**HOW TO COMPLETE THIS TASK:**
What you output must be the exact lines from the first line of the data through the one holding "This screenshot has height=720, width=1280.", with no pictures.

━━ INFORMATION GIVEN

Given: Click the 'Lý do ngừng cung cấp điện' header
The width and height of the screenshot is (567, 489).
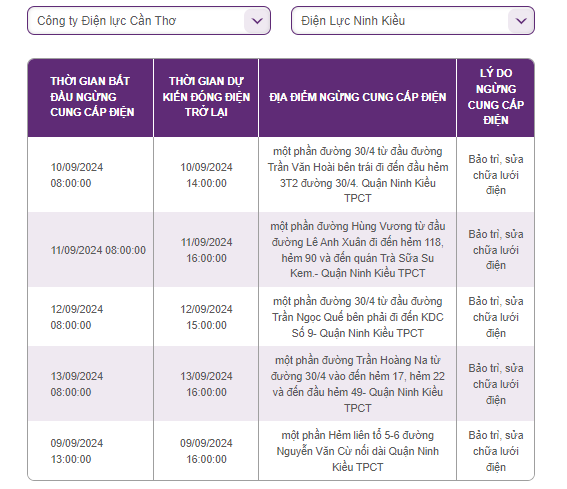Looking at the screenshot, I should point(496,97).
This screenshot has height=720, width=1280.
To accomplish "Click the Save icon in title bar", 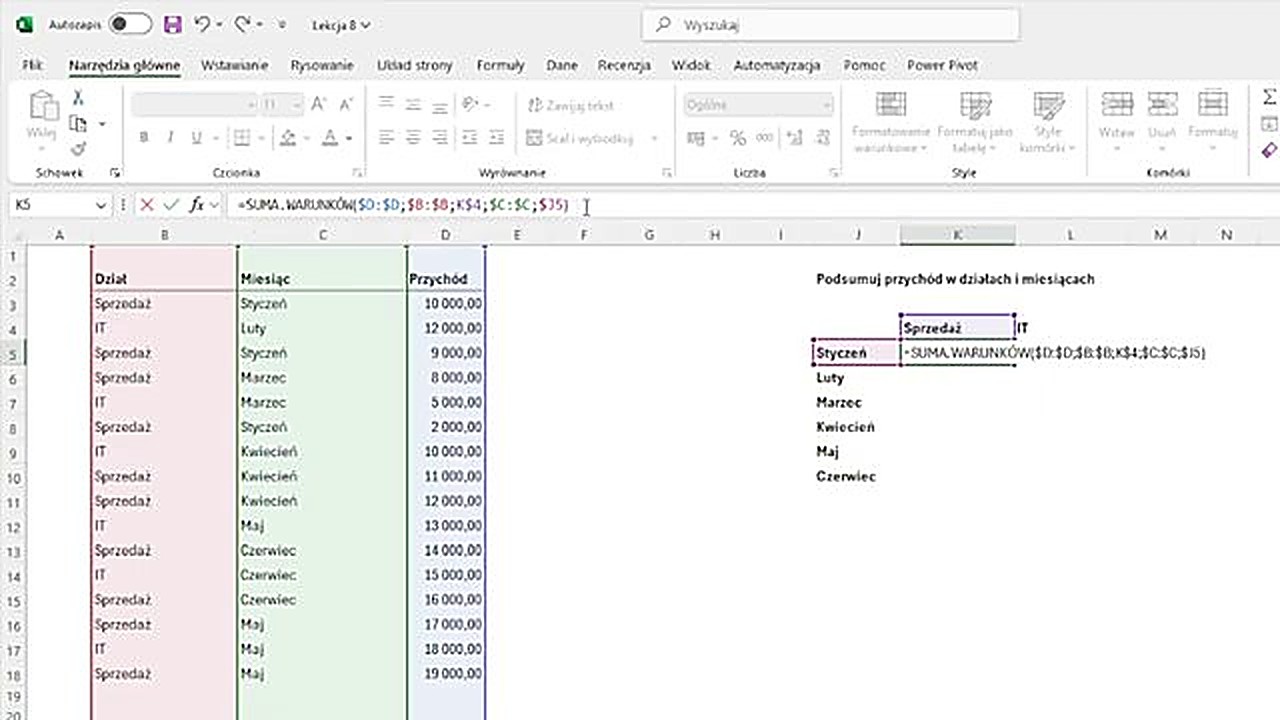I will coord(172,24).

━━━━

**THE ANSWER:**
Given: Click the 'Lý do ngừng cung cấp điện' header
The width and height of the screenshot is (567, 489).
Looking at the screenshot, I should point(496,97).
This screenshot has height=720, width=1280.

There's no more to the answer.